## Problem requirements
Look through the data below, and copy each line that carries the word "agent".
** Opening Data supplied block **
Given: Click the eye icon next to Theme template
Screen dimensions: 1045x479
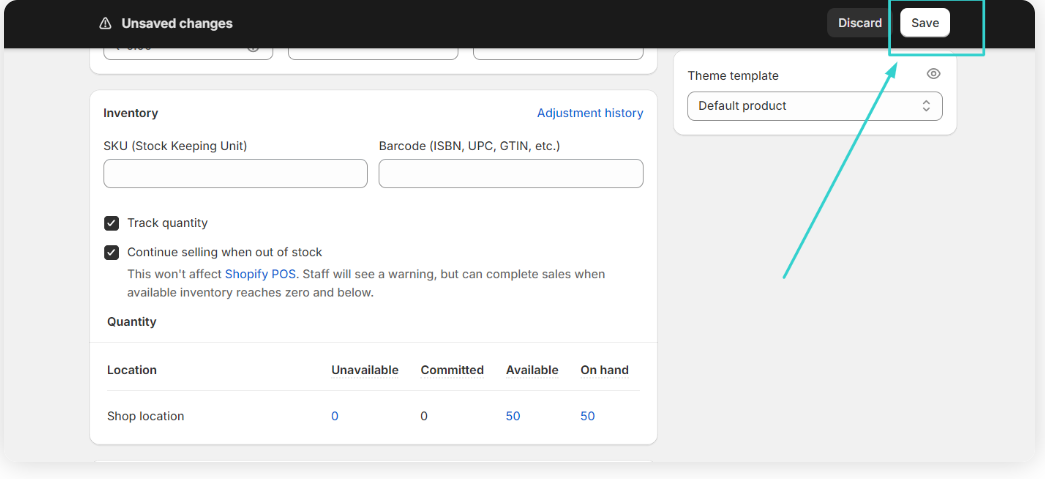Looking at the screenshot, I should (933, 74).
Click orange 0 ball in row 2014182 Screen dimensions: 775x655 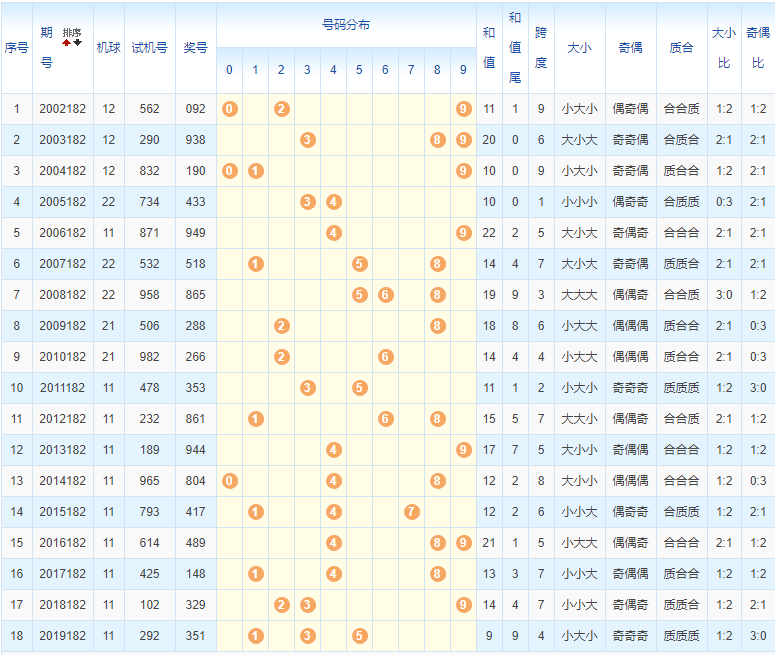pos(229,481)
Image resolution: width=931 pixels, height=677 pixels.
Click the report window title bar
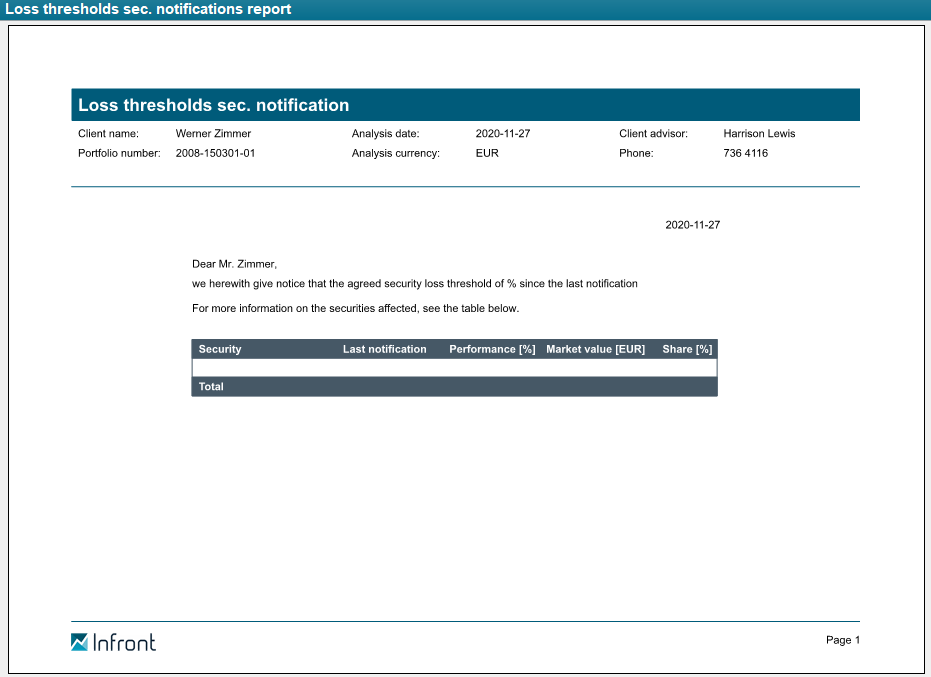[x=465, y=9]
** Closing Data supplied block **
** Opening Data supplied block **
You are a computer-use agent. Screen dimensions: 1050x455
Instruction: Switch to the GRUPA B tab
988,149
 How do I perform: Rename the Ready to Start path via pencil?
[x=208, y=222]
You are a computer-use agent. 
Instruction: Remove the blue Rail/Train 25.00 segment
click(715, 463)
** Closing Data supplied block **
## Task output
You are a computer-use agent. Screen dimensions: 1050x455
You are a computer-use agent. 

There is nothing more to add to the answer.